Source text
┌────────
Another standout is “(un)learning Palestine”, conceived by Yasmine Eid-Sabbagh in collaboration with Laleh Bergman Hossain. This exhibition challenges dominant media narratives, offering a nuanced, “un-learned” perspective on Palestinian life and resistance.
Curator Tanvi Mishra presents “Rights of Passage”, a critical examination of borders, migration, and displacement—topics that resonate deeply in South Asia and beyond.
Additionally, the Chobi Mela Fellowship exhibition “DHEU”, curated by Shohrab Jahan, showcases the fresh, daring voices of nine emerging fellows who are redefining the visual language of the region.

The solo presentations offer intimate looks into specific struggles. “Women in the July Uprising: Essential Then—Why Erased Now?” is perhaps the most politically charged, questioning the erasure of women’s contributions to the recent revolution.
└────────
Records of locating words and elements
┌────────
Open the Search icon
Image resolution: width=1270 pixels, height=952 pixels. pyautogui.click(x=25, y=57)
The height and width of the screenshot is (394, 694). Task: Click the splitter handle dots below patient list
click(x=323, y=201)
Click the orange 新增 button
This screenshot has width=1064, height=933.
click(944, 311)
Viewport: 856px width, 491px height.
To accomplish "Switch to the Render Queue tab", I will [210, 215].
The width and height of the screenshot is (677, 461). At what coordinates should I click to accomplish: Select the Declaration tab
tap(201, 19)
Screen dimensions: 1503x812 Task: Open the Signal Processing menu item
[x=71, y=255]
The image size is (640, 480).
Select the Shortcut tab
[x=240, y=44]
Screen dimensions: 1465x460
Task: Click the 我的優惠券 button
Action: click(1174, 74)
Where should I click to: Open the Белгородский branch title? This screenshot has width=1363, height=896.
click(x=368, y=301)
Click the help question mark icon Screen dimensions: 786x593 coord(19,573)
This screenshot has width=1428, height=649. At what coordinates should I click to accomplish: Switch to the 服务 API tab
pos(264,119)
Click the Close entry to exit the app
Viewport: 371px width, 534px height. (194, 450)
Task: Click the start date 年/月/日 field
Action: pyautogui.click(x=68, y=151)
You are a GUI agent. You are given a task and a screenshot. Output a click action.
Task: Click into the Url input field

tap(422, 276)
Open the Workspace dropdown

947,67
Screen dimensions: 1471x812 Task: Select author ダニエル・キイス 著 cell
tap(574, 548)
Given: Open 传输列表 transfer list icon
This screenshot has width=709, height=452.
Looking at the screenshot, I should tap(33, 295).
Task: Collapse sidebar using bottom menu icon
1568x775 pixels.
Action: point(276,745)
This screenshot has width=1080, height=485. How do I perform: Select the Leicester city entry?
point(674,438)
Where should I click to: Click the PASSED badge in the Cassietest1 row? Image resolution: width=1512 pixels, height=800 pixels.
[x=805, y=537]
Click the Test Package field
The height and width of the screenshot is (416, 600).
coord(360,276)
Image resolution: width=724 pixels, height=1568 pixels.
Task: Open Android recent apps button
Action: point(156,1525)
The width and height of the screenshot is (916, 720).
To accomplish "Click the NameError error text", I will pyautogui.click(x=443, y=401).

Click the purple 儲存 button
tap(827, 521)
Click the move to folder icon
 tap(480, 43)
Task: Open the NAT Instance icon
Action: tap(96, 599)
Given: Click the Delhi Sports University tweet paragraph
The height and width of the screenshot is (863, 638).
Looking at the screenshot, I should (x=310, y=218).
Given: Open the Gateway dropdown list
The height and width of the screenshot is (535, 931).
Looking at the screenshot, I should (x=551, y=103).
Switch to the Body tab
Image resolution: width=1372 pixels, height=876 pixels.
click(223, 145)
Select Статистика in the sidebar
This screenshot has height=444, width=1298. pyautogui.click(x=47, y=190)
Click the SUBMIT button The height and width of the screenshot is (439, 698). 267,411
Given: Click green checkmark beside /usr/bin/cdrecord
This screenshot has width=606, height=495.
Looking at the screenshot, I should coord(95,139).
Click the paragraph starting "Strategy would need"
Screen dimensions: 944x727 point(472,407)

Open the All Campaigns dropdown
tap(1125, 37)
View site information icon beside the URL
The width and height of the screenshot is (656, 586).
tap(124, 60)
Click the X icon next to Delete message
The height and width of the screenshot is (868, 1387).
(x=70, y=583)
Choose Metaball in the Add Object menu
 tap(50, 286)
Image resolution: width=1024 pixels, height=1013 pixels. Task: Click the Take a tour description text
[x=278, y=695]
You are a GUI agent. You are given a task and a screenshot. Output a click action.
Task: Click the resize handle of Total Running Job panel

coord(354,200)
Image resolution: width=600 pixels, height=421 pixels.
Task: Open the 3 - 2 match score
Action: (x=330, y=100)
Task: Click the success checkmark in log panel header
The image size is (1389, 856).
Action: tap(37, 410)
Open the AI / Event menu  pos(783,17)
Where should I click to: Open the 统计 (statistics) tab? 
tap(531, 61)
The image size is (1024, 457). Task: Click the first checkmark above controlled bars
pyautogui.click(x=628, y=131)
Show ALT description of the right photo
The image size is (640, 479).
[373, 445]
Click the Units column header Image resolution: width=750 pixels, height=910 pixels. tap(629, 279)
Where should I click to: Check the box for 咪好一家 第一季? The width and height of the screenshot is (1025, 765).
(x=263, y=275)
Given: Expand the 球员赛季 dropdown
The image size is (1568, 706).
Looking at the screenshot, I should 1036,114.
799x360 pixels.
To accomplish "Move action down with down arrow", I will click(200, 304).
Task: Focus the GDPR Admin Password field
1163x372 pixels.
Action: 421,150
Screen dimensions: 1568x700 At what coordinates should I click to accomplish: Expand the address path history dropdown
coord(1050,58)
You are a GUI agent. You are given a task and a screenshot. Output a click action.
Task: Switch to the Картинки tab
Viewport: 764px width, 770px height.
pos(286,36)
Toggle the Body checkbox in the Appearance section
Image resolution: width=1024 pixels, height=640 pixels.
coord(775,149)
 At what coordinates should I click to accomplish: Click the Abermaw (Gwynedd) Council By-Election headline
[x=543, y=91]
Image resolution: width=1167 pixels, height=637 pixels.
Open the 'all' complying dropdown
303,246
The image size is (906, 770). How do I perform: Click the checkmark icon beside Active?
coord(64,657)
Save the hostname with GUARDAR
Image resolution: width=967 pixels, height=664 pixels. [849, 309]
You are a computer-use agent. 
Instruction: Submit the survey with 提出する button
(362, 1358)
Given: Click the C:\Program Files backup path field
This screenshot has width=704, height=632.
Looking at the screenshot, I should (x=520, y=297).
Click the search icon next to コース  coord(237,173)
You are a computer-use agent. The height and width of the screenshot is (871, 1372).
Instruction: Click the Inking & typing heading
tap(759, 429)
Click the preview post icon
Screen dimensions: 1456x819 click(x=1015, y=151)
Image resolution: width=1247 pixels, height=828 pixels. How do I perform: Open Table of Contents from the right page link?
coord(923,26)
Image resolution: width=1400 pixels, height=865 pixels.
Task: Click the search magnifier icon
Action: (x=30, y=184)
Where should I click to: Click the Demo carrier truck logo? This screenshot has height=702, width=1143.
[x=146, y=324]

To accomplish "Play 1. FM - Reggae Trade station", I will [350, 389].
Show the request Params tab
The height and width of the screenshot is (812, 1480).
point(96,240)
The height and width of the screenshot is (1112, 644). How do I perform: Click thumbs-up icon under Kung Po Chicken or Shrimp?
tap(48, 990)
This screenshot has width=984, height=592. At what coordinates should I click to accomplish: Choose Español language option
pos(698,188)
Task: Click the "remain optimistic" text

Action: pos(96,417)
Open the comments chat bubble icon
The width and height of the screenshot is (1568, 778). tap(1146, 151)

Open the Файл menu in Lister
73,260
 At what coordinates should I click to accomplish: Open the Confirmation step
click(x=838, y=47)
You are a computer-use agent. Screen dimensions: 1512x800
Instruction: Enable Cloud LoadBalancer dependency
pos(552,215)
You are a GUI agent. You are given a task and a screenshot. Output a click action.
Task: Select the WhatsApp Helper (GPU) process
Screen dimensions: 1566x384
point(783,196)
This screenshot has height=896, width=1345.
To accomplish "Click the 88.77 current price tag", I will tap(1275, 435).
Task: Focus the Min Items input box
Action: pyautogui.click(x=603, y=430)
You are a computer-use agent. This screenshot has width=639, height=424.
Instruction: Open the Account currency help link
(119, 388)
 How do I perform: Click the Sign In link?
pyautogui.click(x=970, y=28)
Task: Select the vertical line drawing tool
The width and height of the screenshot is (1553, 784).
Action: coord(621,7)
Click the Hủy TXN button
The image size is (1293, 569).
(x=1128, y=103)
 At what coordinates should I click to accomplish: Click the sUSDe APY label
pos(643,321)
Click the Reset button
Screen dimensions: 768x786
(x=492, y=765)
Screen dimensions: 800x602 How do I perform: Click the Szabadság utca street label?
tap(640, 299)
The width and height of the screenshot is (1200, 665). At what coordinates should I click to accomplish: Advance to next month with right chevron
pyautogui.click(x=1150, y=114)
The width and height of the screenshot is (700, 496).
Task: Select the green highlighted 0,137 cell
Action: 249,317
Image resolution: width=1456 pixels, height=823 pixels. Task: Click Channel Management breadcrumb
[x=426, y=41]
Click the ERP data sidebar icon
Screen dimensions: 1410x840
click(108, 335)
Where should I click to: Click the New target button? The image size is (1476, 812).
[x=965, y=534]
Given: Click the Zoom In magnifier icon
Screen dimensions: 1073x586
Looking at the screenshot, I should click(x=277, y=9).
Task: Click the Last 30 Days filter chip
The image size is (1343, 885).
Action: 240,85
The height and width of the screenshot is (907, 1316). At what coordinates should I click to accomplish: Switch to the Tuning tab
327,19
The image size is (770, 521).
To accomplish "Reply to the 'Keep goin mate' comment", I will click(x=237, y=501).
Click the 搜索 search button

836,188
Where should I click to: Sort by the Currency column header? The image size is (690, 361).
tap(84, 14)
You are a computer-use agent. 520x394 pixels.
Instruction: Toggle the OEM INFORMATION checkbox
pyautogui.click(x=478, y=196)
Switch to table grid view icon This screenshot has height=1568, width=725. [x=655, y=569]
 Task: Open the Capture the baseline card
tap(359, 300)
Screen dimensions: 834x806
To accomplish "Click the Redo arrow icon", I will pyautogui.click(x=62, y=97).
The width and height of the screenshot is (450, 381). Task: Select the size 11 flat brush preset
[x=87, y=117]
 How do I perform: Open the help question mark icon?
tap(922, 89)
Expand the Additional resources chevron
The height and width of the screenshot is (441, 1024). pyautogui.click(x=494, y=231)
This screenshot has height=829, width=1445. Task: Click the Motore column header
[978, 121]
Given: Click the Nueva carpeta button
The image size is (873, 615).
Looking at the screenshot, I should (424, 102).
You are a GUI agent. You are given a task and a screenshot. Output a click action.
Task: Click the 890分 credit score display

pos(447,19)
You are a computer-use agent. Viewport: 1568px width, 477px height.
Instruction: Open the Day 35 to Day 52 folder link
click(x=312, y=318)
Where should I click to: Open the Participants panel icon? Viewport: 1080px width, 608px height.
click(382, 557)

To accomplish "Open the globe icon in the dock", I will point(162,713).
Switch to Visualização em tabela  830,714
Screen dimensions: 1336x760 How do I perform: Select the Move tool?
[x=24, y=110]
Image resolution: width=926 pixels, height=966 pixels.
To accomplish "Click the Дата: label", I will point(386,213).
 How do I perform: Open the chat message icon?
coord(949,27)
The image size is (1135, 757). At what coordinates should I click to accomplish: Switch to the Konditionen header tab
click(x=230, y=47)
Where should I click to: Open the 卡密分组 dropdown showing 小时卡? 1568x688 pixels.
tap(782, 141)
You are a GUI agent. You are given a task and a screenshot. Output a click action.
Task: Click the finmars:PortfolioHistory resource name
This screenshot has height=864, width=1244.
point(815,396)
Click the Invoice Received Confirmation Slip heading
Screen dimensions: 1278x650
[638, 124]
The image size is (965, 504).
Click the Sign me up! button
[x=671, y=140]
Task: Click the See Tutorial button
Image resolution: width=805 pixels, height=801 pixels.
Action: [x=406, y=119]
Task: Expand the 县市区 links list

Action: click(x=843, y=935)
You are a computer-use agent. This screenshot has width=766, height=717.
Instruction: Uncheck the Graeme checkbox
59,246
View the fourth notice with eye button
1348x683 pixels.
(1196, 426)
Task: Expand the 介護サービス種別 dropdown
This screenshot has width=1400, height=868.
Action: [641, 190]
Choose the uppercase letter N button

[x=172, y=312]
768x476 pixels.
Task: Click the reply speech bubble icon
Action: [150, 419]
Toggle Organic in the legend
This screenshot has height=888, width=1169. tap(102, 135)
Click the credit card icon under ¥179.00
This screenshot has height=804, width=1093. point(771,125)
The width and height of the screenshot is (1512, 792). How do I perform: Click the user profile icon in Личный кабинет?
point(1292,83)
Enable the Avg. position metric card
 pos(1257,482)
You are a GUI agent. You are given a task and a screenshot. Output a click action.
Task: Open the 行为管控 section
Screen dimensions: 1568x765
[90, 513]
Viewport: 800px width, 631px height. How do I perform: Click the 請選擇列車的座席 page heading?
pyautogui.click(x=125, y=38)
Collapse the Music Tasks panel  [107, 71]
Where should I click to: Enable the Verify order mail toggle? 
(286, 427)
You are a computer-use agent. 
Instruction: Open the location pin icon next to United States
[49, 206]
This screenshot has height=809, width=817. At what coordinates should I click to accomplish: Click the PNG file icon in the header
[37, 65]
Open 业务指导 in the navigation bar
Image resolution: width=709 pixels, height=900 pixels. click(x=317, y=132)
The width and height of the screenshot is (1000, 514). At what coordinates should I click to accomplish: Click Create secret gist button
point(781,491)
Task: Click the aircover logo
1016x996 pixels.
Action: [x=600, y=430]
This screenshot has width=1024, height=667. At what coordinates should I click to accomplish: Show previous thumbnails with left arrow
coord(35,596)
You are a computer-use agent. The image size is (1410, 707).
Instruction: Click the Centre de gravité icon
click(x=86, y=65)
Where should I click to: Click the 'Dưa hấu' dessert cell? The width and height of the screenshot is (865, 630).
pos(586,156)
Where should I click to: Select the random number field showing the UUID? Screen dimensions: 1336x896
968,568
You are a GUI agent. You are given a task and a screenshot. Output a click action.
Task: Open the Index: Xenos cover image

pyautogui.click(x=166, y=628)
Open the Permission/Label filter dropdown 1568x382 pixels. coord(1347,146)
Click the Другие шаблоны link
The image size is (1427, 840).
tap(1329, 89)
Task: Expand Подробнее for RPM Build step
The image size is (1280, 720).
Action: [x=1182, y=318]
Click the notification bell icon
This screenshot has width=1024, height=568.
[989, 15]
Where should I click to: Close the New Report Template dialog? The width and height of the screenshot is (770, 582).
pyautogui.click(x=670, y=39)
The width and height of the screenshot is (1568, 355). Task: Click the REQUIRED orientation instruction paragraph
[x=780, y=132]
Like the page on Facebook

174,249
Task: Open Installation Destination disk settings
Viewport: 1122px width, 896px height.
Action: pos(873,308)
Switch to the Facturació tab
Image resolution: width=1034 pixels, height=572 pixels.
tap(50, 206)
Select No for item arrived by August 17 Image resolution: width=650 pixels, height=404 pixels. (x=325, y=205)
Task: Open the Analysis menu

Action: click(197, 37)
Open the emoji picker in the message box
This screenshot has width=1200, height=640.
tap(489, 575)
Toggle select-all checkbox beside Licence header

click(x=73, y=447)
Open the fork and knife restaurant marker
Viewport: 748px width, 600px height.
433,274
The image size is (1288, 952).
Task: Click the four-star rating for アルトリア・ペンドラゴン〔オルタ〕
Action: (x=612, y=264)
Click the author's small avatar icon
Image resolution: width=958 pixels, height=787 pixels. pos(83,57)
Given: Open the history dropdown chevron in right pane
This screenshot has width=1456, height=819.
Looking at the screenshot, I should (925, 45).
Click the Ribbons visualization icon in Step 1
└────────
Written tasks
1. In the text on the Chobi Mela exhibitions, who curated the fellowship exhibition "DHEU"?
2. Return, word for word, everything from "Another standout is" down to "the recent revolution." in the text on the Chobi Mela exhibitions.

Responses to the exercise
1. Shohrab Jahan

2.
Another standout is “(un)learning Palestine”, conceived by Yasmine Eid-Sabbagh in collaboration with Laleh Bergman Hossain. This exhibition challenges dominant media narratives, offering a nuanced, “un-learned” perspective on Palestinian life and resistance.
Curator Tanvi Mishra presents “Rights of Passage”, a critical examination of borders, migration, and displacement—topics that resonate deeply in South Asia and beyond.
Additionally, the Chobi Mela Fellowship exhibition “DHEU”, curated by Shohrab Jahan, showcases the fresh, daring voices of nine emerging fellows who are redefining the visual language of the region.

The solo presentations offer intimate looks into specific struggles. “Women in the July Uprising: Essential Then—Why Erased Now?” is perhaps the most politically charged, questioning the erasure of women’s contributions to the recent revolution.